Clementine, a gorgeous medium-haired kitty with coloring that speaks of the Siamese blood in her heritage, lives with Richard Amaro and William Lozano. She was so shy that program volunteers had been unable to place her with a family outside the prison, so they hoped that a foster home with the inmates could help.
And apparently it has. Not only has Clementine gradually been getting more comfortable and sociable, but so has her caretaker.
“He’s had 100 percent more interaction with staff than he did before,” said Larch counselor Monique Camacho. “Lozano was so quiet, he wouldn’t even look at the staff, let alone talk to them. Now, he’s forced to interact with us and other inmates.”
Lozano credits his improvement to the fact that Clementine has made him feel more at home.
Larch isn’t the first prison to match shelter cats with inmates. The first such program in the U.S. began in the late 1970s at Indiana State Prison, and now there are more than 20 programs around the U.S., plus others in Canada, Australia, New Zealand, and Italy.
Just to put a preemptive stop to the inevitable complaints about taxpayer money being used to give prisoners “cushy” lives, let me inform you that the only cost incurred by the Department of Corrections was about $1,200 for an outdoor play area.

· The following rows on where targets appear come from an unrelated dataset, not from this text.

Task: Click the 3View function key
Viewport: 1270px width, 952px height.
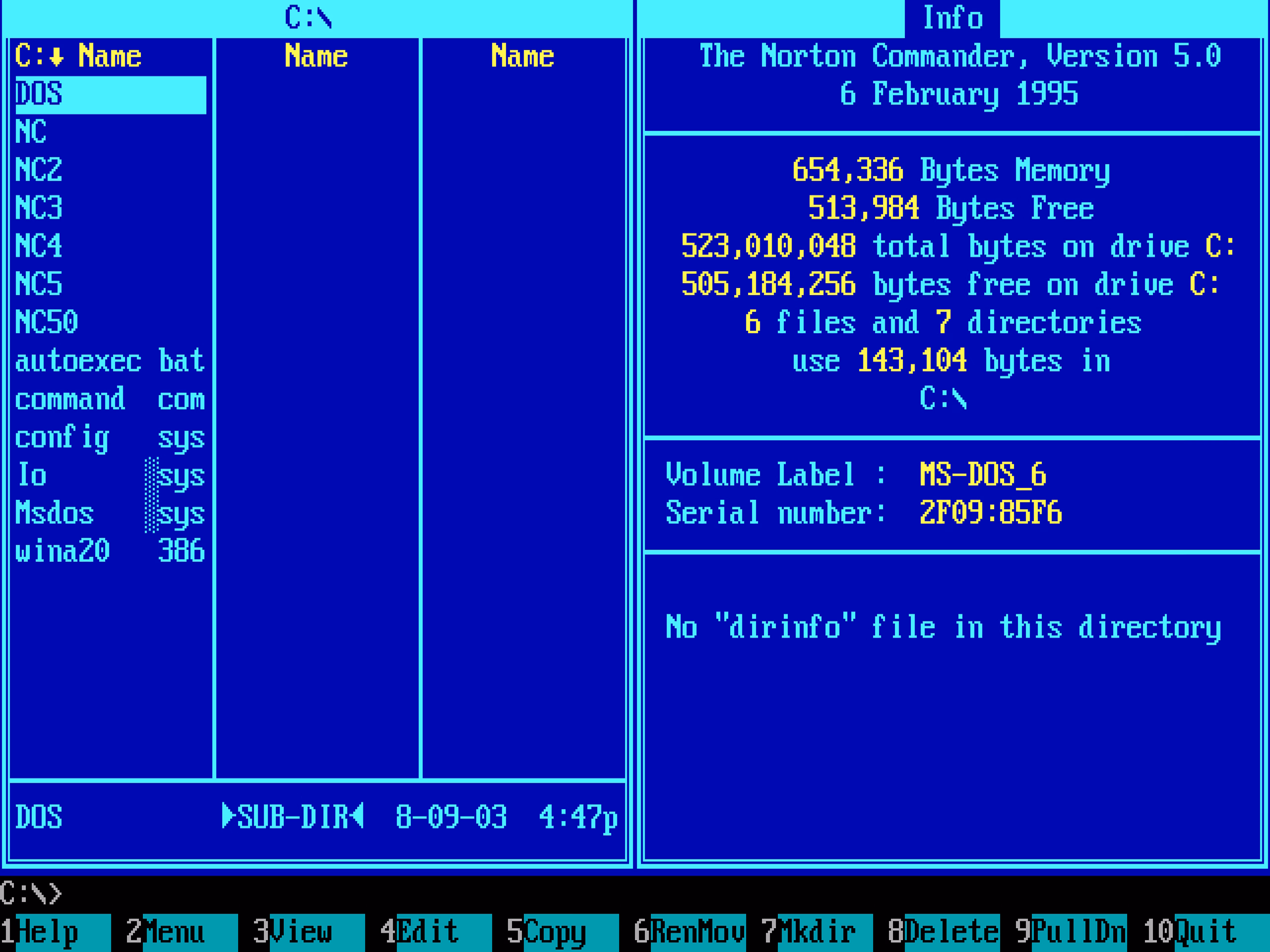Action: click(x=300, y=932)
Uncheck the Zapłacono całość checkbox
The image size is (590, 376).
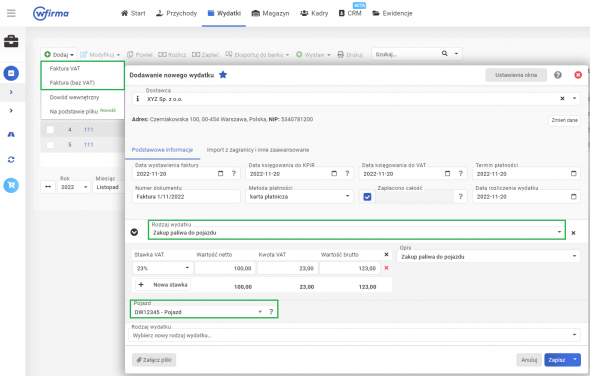click(x=367, y=196)
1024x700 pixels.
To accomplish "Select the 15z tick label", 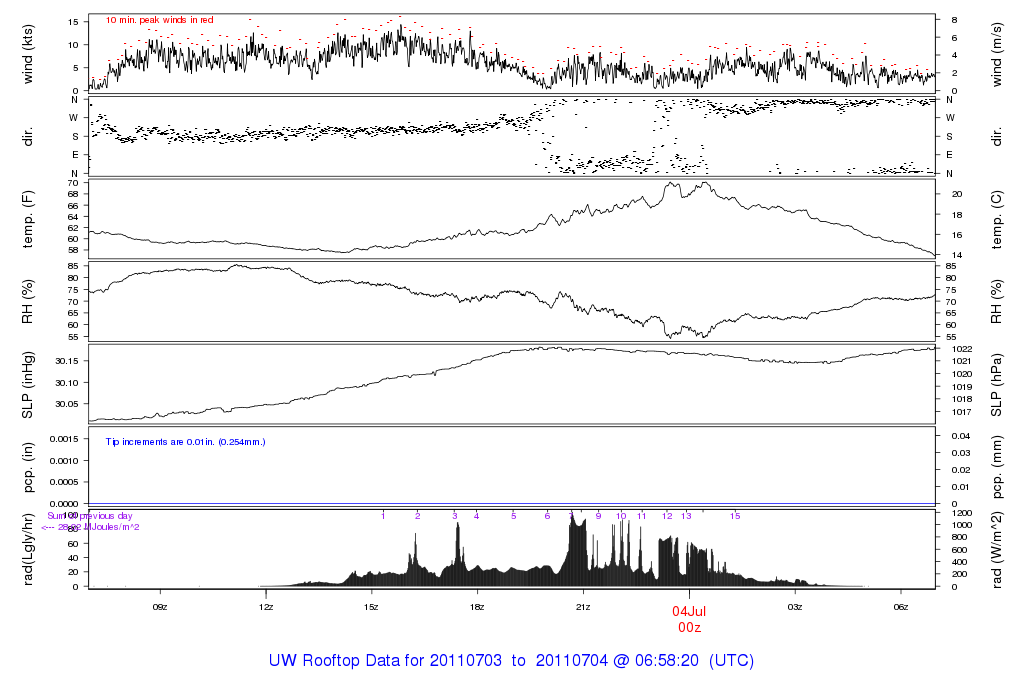I will 372,607.
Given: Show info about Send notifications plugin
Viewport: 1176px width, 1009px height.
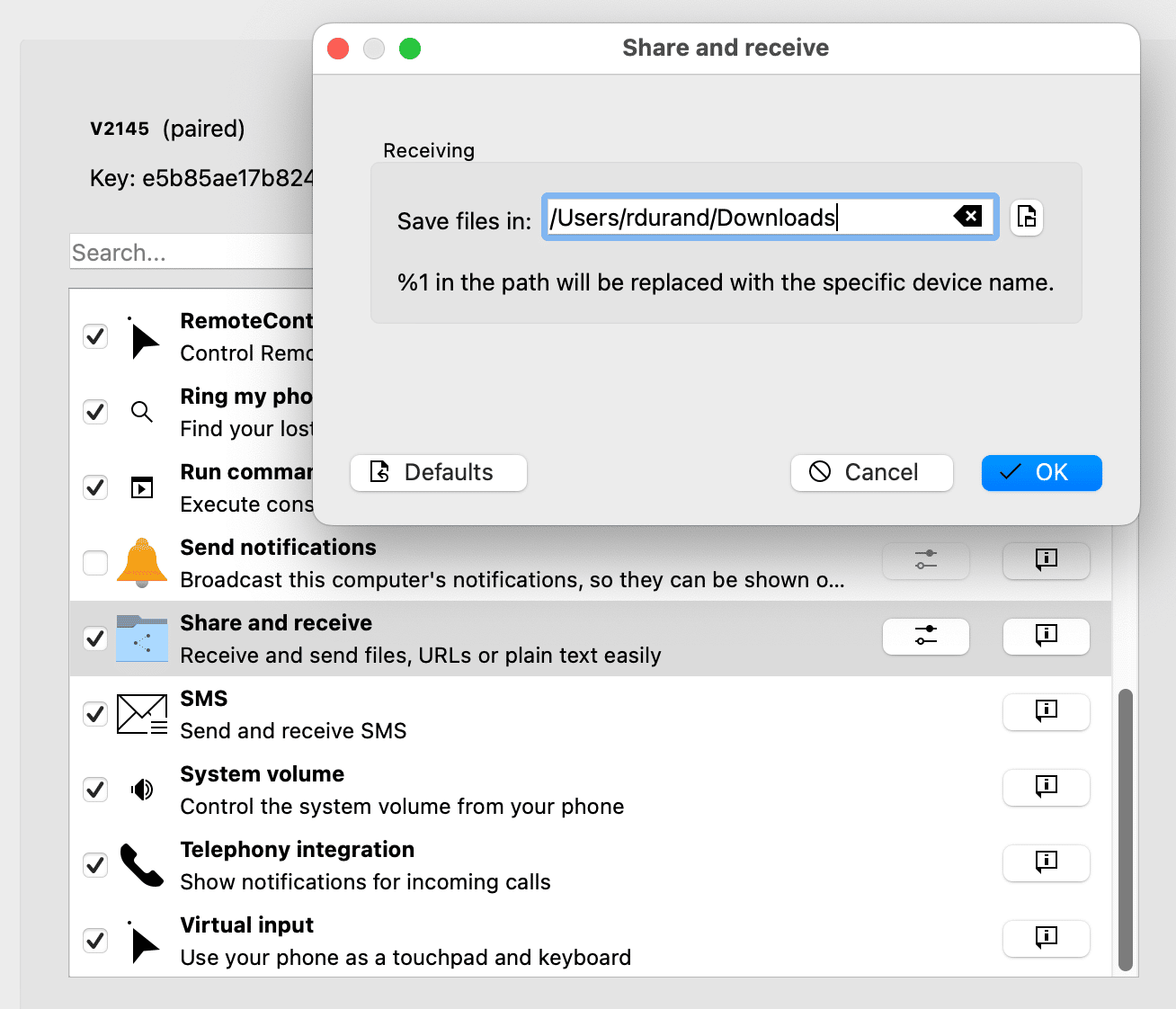Looking at the screenshot, I should coord(1046,561).
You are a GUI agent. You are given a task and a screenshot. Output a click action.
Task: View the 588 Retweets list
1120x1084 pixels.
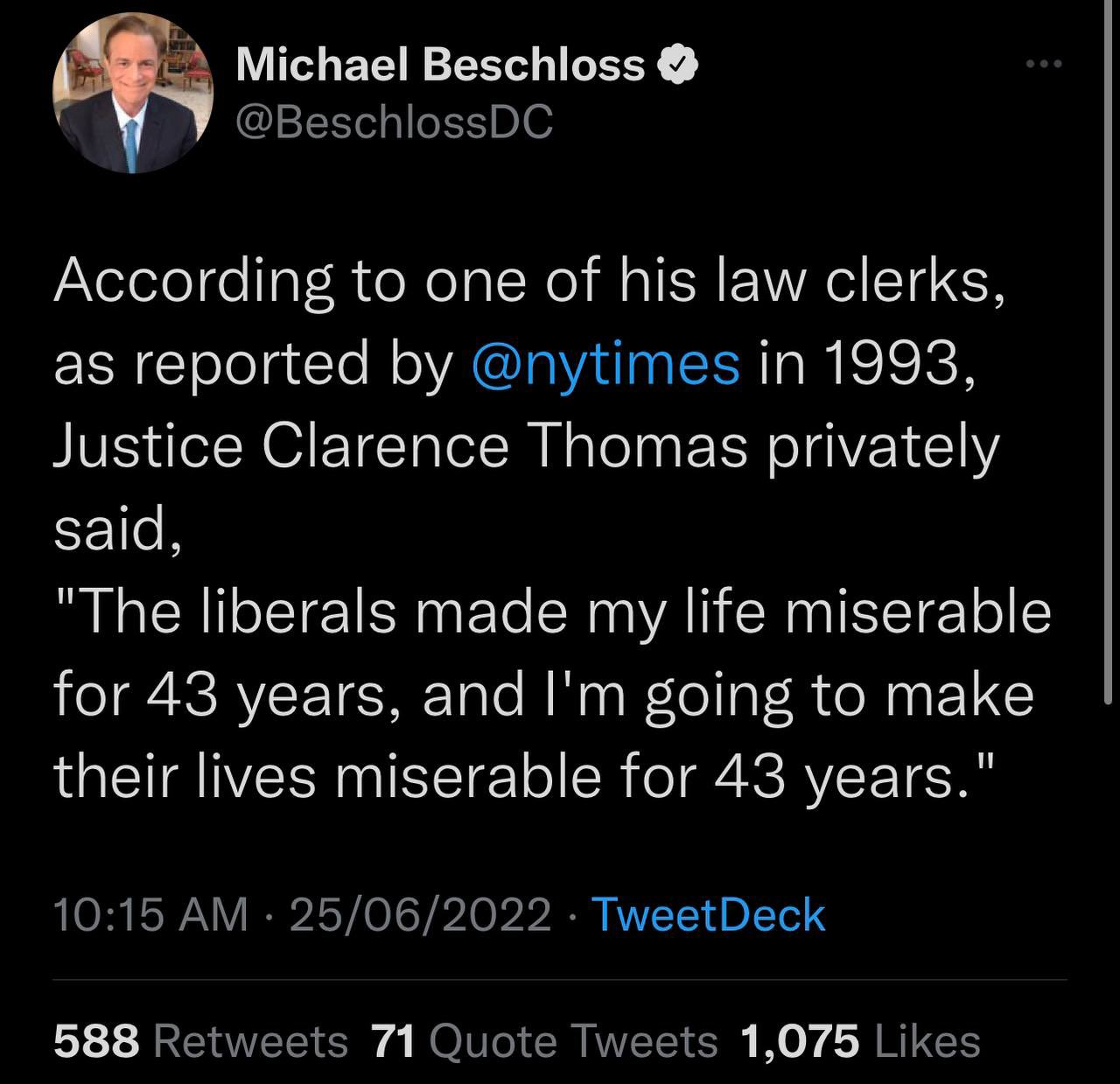[201, 1041]
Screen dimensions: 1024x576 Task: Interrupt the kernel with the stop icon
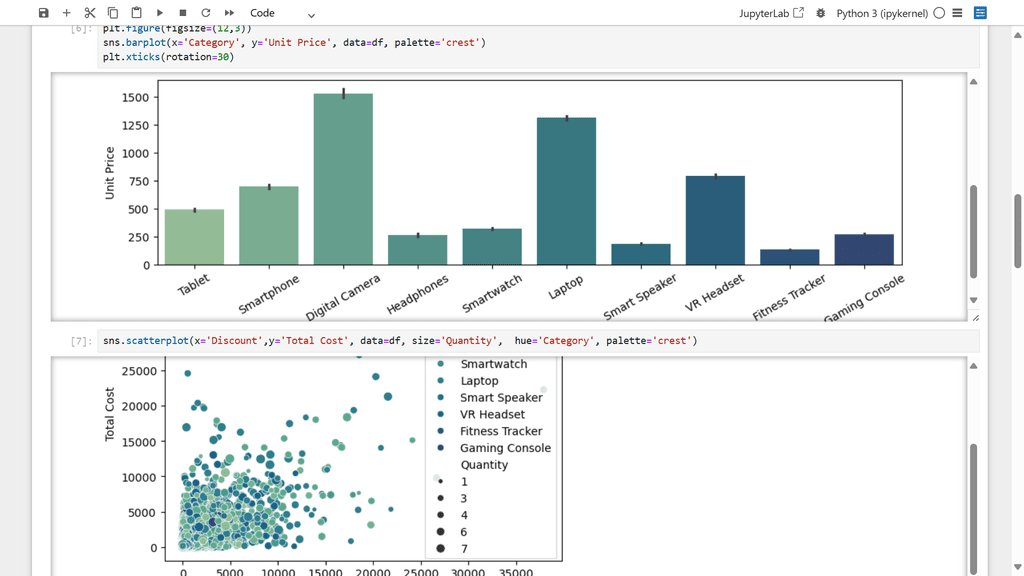pos(183,13)
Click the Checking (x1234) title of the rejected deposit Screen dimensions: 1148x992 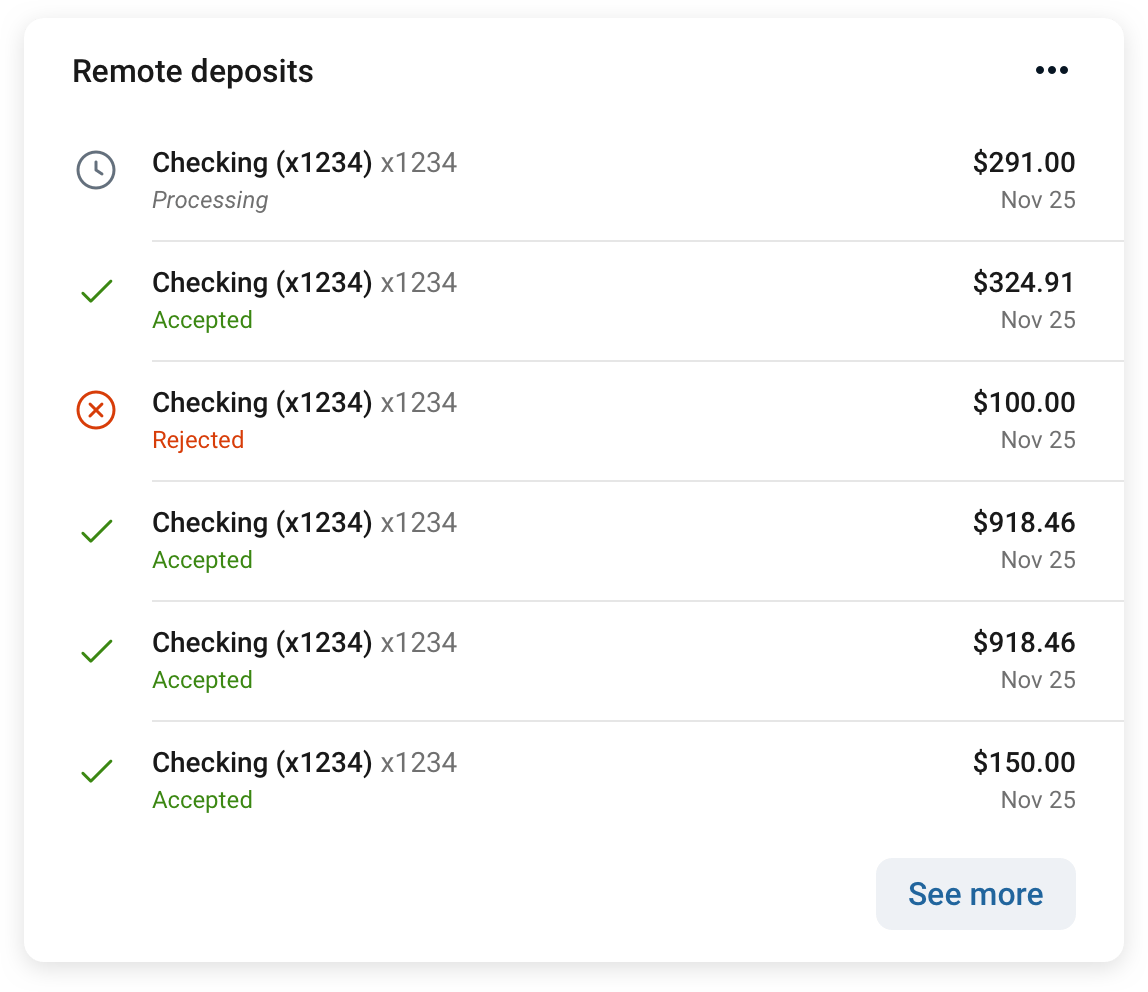point(262,403)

The inmates are designated as “cat handlers,” and they get paid to leash-train, socialize, and groom the cats. This is no different from any other paid prison job like doing laundry or washing dishes, and like the people who do those jobs, the men earn very little money for their work.
The food, supplies, and vet care are are donated by Cuddly Catz, as well as by a local veterinarian and a man who makes scratching posts. Cuddly Catz volunteers teach the inmates how to take care of their four-legged cellmates.
The prison hopes to get four more cats, and four more pairs of inmates, involved in the program.
I hope to see a lot more cat therapy (or any kind of animal therapy) taking place in prisons. It’s a win-win situation: It helps inmates feel human, it gives cats a chance to recover from whatever trauma brought them to the shelter, and it provides valuable work and life skills that inmates can use after they’re released from prison. I can’t see how any of that is a bad thing!